• Dataset records
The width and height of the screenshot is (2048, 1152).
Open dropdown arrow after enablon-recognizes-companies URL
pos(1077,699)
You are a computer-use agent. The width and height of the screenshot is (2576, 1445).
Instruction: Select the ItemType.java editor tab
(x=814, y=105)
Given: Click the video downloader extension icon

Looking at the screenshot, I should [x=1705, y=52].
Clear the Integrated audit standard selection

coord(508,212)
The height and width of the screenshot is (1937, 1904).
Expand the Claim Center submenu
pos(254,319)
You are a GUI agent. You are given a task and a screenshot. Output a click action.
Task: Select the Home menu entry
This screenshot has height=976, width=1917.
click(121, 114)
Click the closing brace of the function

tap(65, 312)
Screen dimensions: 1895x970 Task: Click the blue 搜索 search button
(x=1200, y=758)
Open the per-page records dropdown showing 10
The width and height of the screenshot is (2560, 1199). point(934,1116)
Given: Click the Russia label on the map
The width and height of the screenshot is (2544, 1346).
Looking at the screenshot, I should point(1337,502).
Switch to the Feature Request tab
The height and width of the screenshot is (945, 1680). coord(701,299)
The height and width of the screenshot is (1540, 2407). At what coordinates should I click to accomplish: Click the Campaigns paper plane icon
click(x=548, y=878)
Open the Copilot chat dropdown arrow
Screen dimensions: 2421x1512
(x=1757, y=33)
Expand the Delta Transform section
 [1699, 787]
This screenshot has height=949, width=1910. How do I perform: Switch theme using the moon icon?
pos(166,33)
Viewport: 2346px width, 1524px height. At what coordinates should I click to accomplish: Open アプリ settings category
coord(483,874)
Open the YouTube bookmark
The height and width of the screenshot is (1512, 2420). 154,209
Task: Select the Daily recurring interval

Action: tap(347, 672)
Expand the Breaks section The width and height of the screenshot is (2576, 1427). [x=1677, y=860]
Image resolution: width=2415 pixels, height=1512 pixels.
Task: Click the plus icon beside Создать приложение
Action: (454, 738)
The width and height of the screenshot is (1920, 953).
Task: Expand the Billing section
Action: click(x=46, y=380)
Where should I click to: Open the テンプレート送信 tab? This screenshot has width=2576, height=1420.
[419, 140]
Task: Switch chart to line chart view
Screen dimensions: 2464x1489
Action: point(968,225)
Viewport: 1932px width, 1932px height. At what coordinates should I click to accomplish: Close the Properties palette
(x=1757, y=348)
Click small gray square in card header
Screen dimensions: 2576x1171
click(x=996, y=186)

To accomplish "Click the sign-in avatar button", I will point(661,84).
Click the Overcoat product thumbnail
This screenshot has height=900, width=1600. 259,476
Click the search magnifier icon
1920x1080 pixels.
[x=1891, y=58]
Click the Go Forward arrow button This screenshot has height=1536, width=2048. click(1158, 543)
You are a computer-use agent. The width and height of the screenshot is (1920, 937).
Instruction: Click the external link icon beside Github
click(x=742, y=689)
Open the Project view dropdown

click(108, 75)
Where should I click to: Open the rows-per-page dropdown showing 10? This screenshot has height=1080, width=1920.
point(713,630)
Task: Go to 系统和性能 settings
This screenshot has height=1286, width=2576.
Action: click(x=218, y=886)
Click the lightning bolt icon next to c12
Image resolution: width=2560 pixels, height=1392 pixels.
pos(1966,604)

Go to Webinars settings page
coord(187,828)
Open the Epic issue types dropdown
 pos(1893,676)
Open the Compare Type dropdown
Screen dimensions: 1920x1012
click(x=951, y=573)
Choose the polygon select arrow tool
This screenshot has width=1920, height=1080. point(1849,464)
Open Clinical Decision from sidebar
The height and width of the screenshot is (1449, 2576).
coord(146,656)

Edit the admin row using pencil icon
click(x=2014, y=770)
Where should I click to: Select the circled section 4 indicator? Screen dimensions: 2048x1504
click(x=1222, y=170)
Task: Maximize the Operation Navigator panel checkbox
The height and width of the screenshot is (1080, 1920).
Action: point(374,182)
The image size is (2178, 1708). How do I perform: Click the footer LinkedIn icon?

• Exercise details
In the listing above, find the line containing "Expand the Claim Center submenu" and the line containing "Task: Select the Home menu entry", then retype both and every line between them exactly, with nothing else.

• The answer
Expand the Claim Center submenu
pos(254,319)
You are a GUI agent. You are given a task and a screenshot. Output a click action.
Task: Select the Home menu entry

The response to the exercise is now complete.